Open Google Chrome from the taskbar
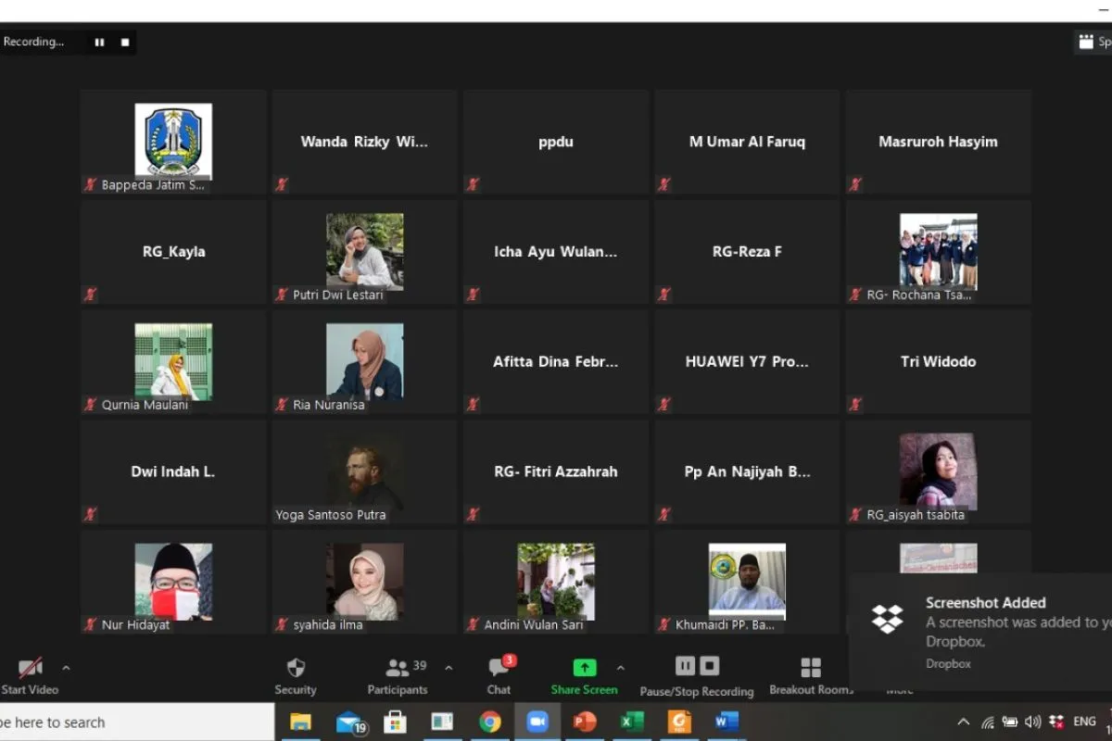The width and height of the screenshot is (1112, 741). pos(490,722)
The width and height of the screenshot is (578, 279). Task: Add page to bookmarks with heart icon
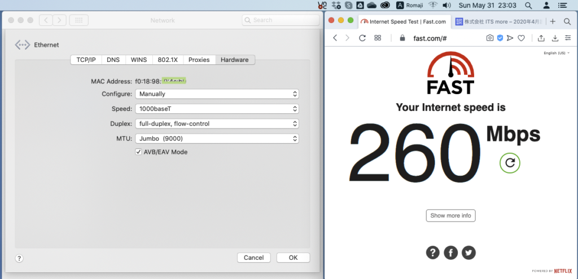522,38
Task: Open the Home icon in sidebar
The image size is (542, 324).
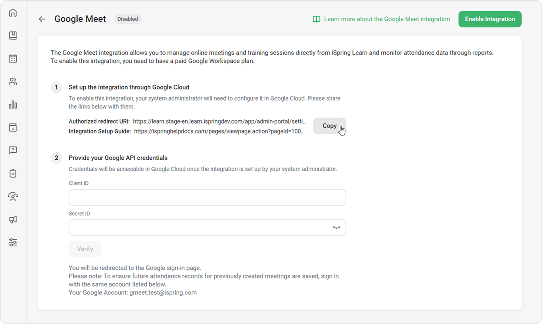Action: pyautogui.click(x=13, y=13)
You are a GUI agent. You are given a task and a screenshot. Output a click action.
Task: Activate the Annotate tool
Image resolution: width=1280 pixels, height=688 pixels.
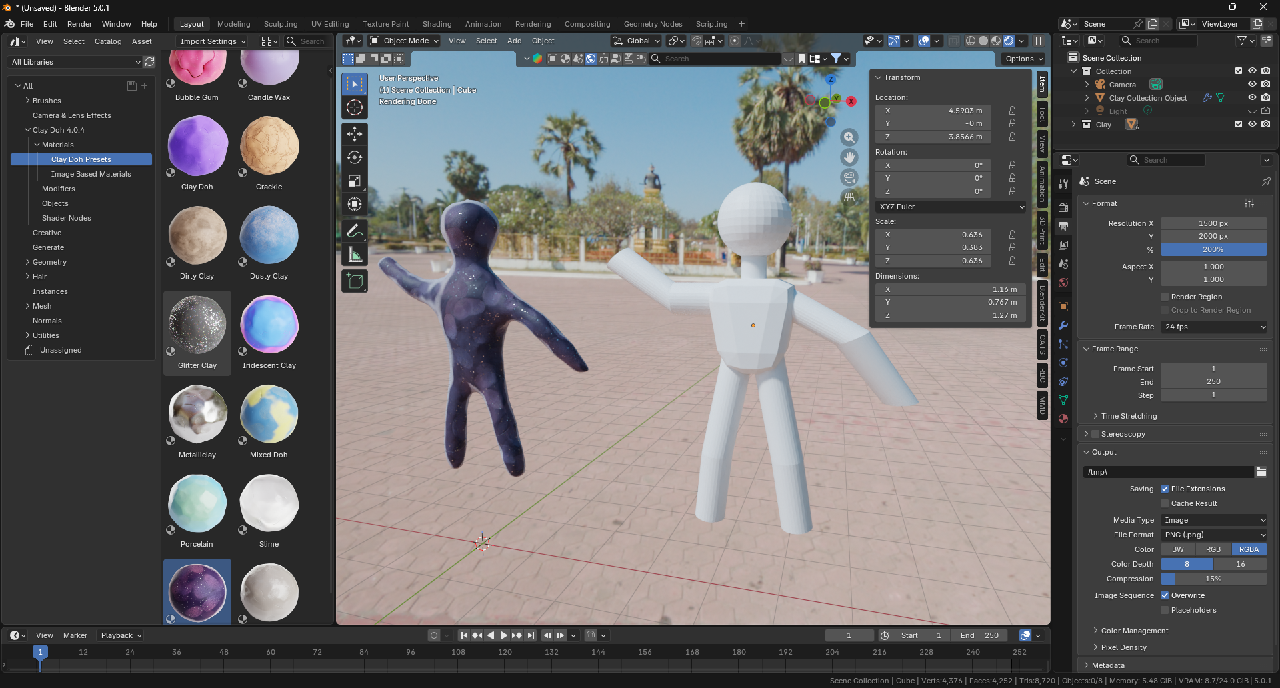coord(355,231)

■ Your assignment: Your answer should be the lines from the line containing "Task: Open the Home icon in sidebar" through the end of the listing above, output exactly and alone, without the pictures.

■ Result:
Task: Open the Home icon in sidebar
The image size is (542, 324).
Action: pyautogui.click(x=13, y=13)
You are a GUI agent. You are given a task and a screenshot. Output a click action.
Task: Activate the Annotate tool
Image resolution: width=1280 pixels, height=688 pixels.
coord(355,231)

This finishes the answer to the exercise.